▶ **REQUIREMENT**
Work out how many lines of the data below hold the string "help". Answer with that number alone.
======== INPUT FOR THIS TASK
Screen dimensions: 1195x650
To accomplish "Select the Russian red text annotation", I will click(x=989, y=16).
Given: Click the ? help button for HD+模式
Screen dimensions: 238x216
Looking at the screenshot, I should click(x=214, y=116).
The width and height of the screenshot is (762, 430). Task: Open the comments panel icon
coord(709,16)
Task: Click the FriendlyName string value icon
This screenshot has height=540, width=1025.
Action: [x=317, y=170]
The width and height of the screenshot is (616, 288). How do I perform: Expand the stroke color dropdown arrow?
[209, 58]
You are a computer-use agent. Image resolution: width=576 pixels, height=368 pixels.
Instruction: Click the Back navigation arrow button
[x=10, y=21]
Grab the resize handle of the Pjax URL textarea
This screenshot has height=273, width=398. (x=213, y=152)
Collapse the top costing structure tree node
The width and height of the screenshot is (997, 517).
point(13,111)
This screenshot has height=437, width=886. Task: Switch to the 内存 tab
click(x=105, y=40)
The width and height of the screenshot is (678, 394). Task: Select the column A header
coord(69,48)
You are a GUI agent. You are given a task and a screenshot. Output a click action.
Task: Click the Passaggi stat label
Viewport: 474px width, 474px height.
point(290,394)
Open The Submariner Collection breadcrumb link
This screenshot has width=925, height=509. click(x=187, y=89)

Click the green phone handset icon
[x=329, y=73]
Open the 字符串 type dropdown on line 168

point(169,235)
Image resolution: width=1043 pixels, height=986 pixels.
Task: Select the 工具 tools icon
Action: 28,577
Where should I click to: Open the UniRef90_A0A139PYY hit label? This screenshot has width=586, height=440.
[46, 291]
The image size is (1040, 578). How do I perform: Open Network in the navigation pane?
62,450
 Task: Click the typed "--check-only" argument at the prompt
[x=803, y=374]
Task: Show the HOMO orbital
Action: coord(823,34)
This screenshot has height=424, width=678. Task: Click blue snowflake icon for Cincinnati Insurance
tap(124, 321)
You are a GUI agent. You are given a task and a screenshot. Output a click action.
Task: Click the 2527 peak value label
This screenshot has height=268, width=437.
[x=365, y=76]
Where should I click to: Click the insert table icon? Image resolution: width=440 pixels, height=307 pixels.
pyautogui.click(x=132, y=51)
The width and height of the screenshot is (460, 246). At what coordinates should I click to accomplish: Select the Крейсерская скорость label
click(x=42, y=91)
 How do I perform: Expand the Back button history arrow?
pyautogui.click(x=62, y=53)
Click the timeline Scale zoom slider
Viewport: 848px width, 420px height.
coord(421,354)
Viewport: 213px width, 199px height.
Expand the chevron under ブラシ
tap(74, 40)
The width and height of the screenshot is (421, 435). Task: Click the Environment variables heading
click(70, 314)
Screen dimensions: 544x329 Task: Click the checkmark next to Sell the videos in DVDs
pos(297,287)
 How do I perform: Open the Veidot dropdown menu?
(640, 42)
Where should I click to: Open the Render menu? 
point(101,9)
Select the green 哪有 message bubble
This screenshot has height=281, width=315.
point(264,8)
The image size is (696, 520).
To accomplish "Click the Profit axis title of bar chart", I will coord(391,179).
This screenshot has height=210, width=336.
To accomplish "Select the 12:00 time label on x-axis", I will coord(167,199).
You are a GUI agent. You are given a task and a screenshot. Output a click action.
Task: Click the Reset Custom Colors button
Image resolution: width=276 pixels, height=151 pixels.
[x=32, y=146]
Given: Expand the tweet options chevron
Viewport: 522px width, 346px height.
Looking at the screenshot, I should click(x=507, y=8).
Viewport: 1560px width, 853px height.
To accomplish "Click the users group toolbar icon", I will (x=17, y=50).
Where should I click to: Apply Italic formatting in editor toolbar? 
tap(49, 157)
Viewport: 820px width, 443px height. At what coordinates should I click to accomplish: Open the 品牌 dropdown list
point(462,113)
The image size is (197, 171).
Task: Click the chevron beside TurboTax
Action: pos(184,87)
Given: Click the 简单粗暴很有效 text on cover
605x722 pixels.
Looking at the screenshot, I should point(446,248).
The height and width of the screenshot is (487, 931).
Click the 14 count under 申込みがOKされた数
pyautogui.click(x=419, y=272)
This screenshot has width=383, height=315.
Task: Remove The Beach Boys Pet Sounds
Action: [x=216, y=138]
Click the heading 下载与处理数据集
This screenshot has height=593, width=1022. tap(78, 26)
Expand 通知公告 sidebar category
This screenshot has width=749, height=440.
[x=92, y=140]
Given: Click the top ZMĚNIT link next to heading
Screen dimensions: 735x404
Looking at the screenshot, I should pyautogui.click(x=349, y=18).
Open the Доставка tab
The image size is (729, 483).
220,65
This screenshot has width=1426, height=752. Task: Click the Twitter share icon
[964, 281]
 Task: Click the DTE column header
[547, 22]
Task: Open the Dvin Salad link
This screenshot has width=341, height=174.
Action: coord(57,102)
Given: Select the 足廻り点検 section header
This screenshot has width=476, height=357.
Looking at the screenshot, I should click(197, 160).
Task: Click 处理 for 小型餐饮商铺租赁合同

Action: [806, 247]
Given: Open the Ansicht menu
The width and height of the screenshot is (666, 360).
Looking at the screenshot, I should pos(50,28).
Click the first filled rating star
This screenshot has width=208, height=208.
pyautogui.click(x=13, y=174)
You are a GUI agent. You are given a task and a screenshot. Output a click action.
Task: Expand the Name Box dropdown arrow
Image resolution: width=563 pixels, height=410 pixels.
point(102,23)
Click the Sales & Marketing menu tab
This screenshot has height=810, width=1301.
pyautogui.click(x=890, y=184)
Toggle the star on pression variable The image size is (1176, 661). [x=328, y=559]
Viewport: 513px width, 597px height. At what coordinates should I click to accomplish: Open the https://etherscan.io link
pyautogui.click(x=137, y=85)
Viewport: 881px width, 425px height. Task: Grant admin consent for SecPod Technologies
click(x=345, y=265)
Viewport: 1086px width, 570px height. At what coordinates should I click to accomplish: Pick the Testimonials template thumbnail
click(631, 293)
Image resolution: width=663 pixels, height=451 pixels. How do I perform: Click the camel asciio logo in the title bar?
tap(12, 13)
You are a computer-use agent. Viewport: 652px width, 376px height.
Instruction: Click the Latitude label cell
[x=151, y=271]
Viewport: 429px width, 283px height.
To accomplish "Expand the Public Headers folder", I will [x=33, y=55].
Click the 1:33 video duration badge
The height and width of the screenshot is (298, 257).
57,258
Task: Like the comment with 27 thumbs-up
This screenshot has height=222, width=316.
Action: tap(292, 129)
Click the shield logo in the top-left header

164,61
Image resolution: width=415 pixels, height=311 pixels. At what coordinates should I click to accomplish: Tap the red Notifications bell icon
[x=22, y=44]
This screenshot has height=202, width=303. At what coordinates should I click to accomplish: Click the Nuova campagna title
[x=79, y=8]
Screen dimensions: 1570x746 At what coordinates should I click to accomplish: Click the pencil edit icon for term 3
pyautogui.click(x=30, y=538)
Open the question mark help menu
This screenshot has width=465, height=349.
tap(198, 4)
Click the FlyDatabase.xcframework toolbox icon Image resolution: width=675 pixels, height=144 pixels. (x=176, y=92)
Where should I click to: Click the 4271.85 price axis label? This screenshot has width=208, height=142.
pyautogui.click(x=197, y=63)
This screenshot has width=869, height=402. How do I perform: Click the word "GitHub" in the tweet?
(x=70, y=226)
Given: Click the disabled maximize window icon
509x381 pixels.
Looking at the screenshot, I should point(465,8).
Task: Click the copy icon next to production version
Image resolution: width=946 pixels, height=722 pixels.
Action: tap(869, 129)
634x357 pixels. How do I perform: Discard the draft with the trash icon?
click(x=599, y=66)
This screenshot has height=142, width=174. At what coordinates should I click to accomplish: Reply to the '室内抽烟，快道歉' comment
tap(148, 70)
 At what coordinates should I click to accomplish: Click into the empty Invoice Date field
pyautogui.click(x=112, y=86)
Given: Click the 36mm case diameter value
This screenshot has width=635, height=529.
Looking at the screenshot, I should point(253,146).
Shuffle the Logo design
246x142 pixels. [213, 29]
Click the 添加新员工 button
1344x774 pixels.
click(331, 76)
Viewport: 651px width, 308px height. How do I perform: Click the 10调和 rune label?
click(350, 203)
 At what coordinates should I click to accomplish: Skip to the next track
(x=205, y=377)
================
▶ **ANSWER**
2